Evidemment, toutes les voix sont différentes, et aucun(e) interprète ne pourra jamais se substituer à un(e) autre. Evidemment, chaque époque aborde les partitions avec sa propre sensibilité, qui rend bien illusoire la notion d’authenticité. Mais quand même, il est permis de s’interroger, surtout dans le cas des œuvres récentes, pour lesquelles un enregistrement nous livre un écho direct de la première. On peut supposer qu’un compositeur du XXe siècle a suivi la création scénique de ses opéras, et qu’il a peut-être même été consulté sur le choix de la distribution.
De Gottfried von Einem, on a fêté le centenaire l’an dernier, ce qui nous vaut un lot de reprises et de parutions discographiques. Nous commentions il y a peu la réédition chez Orfeo de La Visite de la vieille dame captée le jour même de sa création à l’Opéra de Vienne ; cette fois, le label Capriccio publie une version de concert de son opéra Le Procès, tiré du roman de Kafka. Avec La Mort de Danton, il s’agit là des principaux titres de gloire du compositeur autrichien né en Suisse.
Chez Orfeo est disponible la captation de la création salzbourgeoise de Der Prozess en 1953, et le disque Capriccio semble bien n’être que la deuxième version au catalogue. De fait, l’œuvre est étonnante, de par son absence totale de grandiloquence : en écho à l’inquiétant absurde kafkaïen, Von Einem opte pour une mosaïque de styles, avec le plus souvent des rythmes de danse, un peu jazzy, avec de grandes bouffées de sensualité straussienne lors des rencontres sexuelles du héros, et ça et là des ponctuations des cuivres qui évoquent certains moments de The Rake’s Progress ou la scène finale de Dialogues des carmélites, œuvres de la même décennie.
A la tête de l’orchestre symphonique de la radio de Vienne, HK Gruber semble avoir décidé d’accentuer le côté insensé de cette histoire, en optant pour un style ouvertement parodique : les passages s’apparentant à du récitatif sont parfois déclamés à un rythme juste trop rapide, et dès la première scène telle intervention bouche fermée se transforme en une sorte de bourdon nasillard.

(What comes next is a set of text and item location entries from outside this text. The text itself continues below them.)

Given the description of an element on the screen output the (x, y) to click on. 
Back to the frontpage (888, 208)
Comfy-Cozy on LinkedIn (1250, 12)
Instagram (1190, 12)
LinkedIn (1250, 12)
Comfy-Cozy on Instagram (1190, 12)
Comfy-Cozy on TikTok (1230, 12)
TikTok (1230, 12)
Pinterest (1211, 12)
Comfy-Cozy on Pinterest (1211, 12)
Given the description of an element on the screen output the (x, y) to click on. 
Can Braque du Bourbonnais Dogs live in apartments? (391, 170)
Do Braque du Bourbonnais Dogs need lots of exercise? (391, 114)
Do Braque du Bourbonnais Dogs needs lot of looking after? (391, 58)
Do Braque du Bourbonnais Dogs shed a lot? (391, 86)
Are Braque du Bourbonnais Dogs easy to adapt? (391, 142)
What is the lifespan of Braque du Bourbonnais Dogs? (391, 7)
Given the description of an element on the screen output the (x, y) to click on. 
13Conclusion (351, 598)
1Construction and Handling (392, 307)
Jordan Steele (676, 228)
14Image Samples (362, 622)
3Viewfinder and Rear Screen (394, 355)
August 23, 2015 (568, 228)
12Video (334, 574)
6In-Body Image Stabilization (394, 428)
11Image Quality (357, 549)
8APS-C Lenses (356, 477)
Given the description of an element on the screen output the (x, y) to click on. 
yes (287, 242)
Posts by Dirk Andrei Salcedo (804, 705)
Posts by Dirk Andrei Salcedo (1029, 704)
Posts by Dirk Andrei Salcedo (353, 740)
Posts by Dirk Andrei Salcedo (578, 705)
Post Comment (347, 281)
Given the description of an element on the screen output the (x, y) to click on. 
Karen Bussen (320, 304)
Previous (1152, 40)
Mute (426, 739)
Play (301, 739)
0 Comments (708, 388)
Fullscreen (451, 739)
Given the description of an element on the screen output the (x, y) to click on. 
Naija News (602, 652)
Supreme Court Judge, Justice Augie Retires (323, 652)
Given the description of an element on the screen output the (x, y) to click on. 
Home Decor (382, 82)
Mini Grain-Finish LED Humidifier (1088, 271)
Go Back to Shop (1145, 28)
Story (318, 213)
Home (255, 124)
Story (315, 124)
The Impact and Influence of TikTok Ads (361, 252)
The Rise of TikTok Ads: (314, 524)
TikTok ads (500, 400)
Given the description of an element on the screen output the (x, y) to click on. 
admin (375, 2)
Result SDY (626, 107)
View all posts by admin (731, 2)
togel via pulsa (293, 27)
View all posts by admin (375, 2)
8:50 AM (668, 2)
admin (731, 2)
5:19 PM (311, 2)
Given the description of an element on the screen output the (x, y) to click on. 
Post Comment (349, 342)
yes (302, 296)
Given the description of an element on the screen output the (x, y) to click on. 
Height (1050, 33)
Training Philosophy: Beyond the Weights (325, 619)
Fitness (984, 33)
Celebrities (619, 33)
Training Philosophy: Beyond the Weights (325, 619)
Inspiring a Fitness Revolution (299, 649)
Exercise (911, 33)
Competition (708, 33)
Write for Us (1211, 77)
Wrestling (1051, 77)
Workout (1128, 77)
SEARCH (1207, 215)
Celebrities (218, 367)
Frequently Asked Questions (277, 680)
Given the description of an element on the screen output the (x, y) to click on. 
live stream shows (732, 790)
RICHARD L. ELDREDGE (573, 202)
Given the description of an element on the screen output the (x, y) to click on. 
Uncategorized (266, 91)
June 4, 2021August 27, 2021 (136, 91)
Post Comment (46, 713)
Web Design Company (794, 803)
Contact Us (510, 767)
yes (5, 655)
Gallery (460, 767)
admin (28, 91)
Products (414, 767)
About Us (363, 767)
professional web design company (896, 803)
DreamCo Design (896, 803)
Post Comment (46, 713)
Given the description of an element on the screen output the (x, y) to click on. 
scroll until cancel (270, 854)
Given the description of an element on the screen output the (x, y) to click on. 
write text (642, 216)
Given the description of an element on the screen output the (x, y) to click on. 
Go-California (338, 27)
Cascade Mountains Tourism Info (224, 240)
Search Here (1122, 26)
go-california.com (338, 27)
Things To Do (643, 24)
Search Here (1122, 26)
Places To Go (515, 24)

La surarticulation du texte va également dans ce sens, et c’est là qu’il faut bien en venir au sort réservé à Joseph K.
De Max Lorenz, créateur du rôle, à Michael Laurenz, titulaire dans la version Capriccio, s’étend un abîme que l’homonymie des deux chanteurs ne saurait masquer. D’une part, un pilier de Bayreuth, sans qui Winifred Wagner déclarait ne pouvoir maintenir le festival, de l’autre un ténor de caractère ayant à son répertoire ordinaire Valzacchi ou Basilio, et que Paris a pu applaudir en Pedrillo ou Monostatos…. Certes, Michael Laurenz chante toutes les notes, mais avec des sonorités totalement différentes. Quand il s’énerve, son Josef K. sonne un peu un roquet qui aboie, et ne se distingue guère u peintre Titorelli, la voix de Jörg Schneider étant assez semblable.
Pour les autres personnages, le rapprochement est mois étonnant. Dans les quatre rôles de soprano, Ilse Eerens est mozartienne comme l’était Lisa Della Casa à la création, mais son répertoire se limite pour l’instant à Pamina et Suzanne. La voix est donc légère, mais sait se faire enjôleuse lors des scènes de séduction avec le héros.
Autour d’eux, les nombreux autres personnages sont bien caractérisés, même si, en Prêtre, Jochen Schmeckenbecher fait entendre un vibrato bien plus présent que dans ses autres rôles. Mais que faut-il conclure de cette interprétation ? Que Karl Böhm avait tout faux en 1953, et qu’il aurait fallu prendre cet opéra beaucoup moins au sérieux ? Il faudrait peut-être une reprise scénique pour trancher ; espérons qu’elle vienne prochainement.